From Prisons, we have solutions, we have had them for years. But for Some reason we dont use them. Including a Cheap phone system. FBI would love to monitor In/out phone calls.
As to Food Prices? There are a Bunch that NEED reinforcement and Adjusting. Like Separation of National and International Prices.
Get Rid of the PTFC’s DONT Bury them in the Fields. The old ways Work. Quit trying to Force the plants to Grow, when they cant. Still cant figure WHY they created a 30 pound Turkey.
Then we get to the Stock market. And the Gov. Scared of what would happen IF’ we could fix things.
Capitalism at its Worst. They Let it out of the box and removed the Chains. Taking Advantage of everything it can get its hands on, Taking advantage of our Gov. And so many things Could be fix.
A Correction in the System can be Fast and Hurt abit, OR you can be the 2 year old Child running Away from WHATS GOOD for him.
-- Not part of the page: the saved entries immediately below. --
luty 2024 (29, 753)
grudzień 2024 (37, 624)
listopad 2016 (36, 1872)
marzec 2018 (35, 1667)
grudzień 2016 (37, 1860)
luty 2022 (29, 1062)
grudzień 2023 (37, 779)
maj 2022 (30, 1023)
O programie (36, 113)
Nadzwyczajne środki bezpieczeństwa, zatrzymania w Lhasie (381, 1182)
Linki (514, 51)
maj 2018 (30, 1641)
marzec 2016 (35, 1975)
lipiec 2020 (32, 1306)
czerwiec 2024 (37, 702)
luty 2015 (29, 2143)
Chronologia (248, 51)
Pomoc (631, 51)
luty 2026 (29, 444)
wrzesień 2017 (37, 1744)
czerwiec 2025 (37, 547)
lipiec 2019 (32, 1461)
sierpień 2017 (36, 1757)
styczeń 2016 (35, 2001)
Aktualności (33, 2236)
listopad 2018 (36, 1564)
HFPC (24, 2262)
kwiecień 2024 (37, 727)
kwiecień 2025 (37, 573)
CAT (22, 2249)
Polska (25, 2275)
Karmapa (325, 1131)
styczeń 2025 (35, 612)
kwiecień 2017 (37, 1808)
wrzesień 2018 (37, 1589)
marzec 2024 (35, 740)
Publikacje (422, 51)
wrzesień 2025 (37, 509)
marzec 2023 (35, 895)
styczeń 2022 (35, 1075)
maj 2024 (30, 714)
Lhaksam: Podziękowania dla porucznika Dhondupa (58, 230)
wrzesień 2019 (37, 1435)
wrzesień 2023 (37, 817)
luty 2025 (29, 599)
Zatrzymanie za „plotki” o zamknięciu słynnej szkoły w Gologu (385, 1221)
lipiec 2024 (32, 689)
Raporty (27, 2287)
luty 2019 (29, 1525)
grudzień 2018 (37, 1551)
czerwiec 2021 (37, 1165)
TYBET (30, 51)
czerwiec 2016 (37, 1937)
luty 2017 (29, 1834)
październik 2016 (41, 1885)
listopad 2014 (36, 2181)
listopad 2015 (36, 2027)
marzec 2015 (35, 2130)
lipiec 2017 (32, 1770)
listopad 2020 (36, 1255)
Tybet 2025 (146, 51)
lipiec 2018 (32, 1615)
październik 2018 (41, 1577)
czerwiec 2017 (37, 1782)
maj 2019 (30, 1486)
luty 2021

And we have a dart gun to give a Injection/correction.

DisgruntledAnonymous (profile) says:

Breaking with the Old Guard

I’ve found myself breaking with the Old Guard more and more often as they keep refusing to pay attention to the problems that they keep enabling. The ones that do see what the hell is going on are often either ill equipped to handle them or are outside of the country and are taking active measures of their own. I intend to head outside of the country in order to better fight against the monsters that the Old Guard enabled as home soil has burned me far too many times.

Anonymous Coward says:

I hooe that the current American Empire burns to the ground this year, and we get Reonstruction 2.0 that aligns us with the many nations of Europe and more that treat fascist rhetoric as the cancer that it is. I know some people, like Stephen T Stone/Sage Freehaven, will crap themselves at the idea of the First Amendment being burned like it should have year and years ago. But if he and more don’t like it when it happens they’re free to move to another country.